Foi tudo, menos amor. Amor-próprio.


Sinceramente eu assumo: eu errei. Assumo porque hoje não importa mais qual de nós dois foi o que mais errou. Tenho a minha culpa e eu quero me livrar dela o quanto antes, sendo assim, eu grito, me exponho e me humilho. Eu errei. E entre as minhas falhas, sabe qual foi a maior? A ingenuidade. Fui boba, logo eu que já vivi tanto, com você eu me esqueci de tudo que já tinha aprendido.

Zero vezes zero dá zero, todo mundo sabe. Qualquer número vezes zero também dá zero. Logo, a sua zero vontade de fazer dar certo vezes a minha infinita teimosia em relação a você continua dando zero. O seu vazio somado aos meus medos não podiam dar em um saldo positivo, era óbvio. Mas eu insisti, não quis enxergar o que estava tão claro: éramos uma matemática difícil - números complexos, pessoas com saldos negativos. E eu que nunca fui boa nessa matéria, decidi me aventurar na mais louca equação que eu já tinha visto – muito pior do que as das provas do meu ensino médio. 

E esse é um texto sobre conhecer a nós mesmos, sabe? É sobre reconhecer nossos próprios limites, saber o nosso ponto fraco e aquilo que mais precisamos no momento. Eu precisava ser cuidada e você não estava disposto a se sacrificar. Eu precisava de alguém que pegasse na minha mão e me levasse porta a fora, mas você preferiu se acomodar no meu mundo e não me salvar. 

Só que o amor é tentador, e sabe como se tornar irrecusável... A gente se sente invencível, esquece que a realidade é um pouquinho mais dura que o mundo dos sonhos. Esquece que o amor é um conjunto de muitos e muitos pontos, não apenas borboletas no estômago, meia dúzia de risadas e pronto. Mas mesmo eu sabendo que tinha tudo para dar errado, decidi insistir um pouco mais. Só que deixar de lado quem nós somos é deixar de lado também a nossa felicidade.

Por isso, voltando ao ponto de reconhecer, sei que se eu tivesse aceitado toda essa nossa incompatibilidade desde o início, talvez não tivesse doído tanto quanto doeu. Talvez teria sido só mais uma história engraçada, mais um desencontro de tantos que já vivi e ainda vou viver. Mas não. Doeu muito porque eu fui teimosa, porque eu quis bater de frente com a realidade, quis fechar os olhos diante do que estava óbvio.

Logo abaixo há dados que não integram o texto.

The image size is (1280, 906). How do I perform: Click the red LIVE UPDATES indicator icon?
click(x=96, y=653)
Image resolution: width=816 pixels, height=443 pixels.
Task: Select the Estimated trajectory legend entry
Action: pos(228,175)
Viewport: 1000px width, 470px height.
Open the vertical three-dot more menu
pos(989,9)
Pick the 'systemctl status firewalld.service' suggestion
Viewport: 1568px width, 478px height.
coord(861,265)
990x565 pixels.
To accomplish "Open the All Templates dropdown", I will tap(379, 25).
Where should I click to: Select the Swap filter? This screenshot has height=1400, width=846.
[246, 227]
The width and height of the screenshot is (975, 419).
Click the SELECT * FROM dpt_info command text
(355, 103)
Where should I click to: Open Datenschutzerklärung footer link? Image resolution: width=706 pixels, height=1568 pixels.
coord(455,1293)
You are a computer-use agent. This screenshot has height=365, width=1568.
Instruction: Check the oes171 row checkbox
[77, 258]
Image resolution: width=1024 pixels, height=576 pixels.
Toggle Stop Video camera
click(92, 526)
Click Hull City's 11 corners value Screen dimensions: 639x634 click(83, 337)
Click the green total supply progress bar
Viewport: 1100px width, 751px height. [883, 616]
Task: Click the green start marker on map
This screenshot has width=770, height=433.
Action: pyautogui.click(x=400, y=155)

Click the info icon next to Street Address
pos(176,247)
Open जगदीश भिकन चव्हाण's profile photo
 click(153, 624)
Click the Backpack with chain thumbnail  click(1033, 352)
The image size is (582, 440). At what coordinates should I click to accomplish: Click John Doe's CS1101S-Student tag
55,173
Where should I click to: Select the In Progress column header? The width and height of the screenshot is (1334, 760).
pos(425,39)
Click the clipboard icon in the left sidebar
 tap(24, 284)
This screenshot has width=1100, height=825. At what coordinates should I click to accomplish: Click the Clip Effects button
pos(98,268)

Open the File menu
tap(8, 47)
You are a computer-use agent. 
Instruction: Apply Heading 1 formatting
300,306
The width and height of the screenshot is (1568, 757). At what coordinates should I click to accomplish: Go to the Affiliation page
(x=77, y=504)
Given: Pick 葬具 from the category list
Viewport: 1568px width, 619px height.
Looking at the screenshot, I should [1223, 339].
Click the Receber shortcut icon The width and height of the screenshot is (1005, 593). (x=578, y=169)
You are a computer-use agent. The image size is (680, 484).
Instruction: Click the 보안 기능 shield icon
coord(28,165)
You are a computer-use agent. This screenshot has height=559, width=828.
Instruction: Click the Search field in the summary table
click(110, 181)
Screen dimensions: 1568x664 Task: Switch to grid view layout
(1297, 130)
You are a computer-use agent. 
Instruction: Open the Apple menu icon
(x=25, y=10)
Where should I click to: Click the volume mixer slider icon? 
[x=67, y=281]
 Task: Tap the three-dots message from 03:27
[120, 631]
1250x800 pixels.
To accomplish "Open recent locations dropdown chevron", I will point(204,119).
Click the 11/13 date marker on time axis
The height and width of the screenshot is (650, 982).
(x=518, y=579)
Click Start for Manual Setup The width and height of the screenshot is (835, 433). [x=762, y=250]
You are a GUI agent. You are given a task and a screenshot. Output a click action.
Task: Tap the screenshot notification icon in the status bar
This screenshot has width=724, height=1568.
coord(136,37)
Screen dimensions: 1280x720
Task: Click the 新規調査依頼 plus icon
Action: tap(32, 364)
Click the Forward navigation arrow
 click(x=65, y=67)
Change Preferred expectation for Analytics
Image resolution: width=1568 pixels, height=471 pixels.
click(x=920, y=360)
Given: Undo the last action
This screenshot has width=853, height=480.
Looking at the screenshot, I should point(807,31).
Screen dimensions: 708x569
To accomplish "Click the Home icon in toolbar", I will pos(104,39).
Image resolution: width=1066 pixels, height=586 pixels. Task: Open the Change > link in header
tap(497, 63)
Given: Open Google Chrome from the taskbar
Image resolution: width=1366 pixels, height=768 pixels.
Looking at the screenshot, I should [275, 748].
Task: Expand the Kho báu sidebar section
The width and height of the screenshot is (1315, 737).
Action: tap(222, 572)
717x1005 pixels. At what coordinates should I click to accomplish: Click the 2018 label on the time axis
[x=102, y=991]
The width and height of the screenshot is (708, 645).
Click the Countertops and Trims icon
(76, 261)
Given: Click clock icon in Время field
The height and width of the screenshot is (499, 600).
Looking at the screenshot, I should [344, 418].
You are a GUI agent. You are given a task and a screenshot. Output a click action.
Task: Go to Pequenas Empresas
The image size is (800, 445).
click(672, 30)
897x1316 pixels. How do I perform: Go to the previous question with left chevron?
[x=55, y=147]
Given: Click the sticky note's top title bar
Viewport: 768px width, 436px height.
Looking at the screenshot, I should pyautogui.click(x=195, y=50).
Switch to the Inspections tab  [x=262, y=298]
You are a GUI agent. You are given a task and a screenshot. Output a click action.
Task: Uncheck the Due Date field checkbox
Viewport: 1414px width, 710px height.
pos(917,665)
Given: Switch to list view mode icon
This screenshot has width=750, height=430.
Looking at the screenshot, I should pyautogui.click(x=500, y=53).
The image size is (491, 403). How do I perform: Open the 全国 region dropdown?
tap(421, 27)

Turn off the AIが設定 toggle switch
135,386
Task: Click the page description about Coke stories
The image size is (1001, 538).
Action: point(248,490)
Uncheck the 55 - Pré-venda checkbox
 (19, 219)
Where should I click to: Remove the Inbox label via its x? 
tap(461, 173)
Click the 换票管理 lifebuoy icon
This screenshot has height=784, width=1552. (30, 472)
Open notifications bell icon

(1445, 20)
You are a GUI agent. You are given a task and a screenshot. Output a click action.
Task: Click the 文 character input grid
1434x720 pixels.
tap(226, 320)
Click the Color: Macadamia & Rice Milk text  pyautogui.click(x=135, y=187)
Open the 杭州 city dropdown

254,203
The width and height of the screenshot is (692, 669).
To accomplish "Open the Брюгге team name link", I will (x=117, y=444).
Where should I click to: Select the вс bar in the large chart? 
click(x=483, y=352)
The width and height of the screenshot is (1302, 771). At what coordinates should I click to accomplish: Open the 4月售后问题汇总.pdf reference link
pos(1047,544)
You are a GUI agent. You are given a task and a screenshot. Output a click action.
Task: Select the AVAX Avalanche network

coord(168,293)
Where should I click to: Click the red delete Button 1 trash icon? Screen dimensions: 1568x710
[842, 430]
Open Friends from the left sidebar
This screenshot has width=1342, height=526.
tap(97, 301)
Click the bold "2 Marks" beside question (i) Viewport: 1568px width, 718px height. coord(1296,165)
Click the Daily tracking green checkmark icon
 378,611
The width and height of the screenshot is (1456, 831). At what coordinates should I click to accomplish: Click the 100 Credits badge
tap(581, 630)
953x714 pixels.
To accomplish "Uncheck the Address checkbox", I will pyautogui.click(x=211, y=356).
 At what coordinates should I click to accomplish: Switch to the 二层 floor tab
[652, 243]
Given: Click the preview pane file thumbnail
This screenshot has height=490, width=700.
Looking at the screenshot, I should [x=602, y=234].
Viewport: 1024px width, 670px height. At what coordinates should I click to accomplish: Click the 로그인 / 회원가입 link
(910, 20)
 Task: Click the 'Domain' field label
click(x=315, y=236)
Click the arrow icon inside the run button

E mesmo eu querendo muito que desse certo, fazendo até por dois, ainda assim, não dava para querer e fazer por você. 

Mas se eu me arrependo? De jeito nenhum. Aprendi na marra coisas valiosas. Hoje eu sei que foi capricho, foi idealização, foi masoquismo, foi burrice, foi tudo, menos amor. Amor-próprio. Mas agora eu o recuperei, agora eu sei que não posso mais renunciar às minhas prioridades por ninguém. Sei que entrar num relacionamento desigual é abrir mão de mim mesma e quando isso acontece, é claro que não vai valer a pena.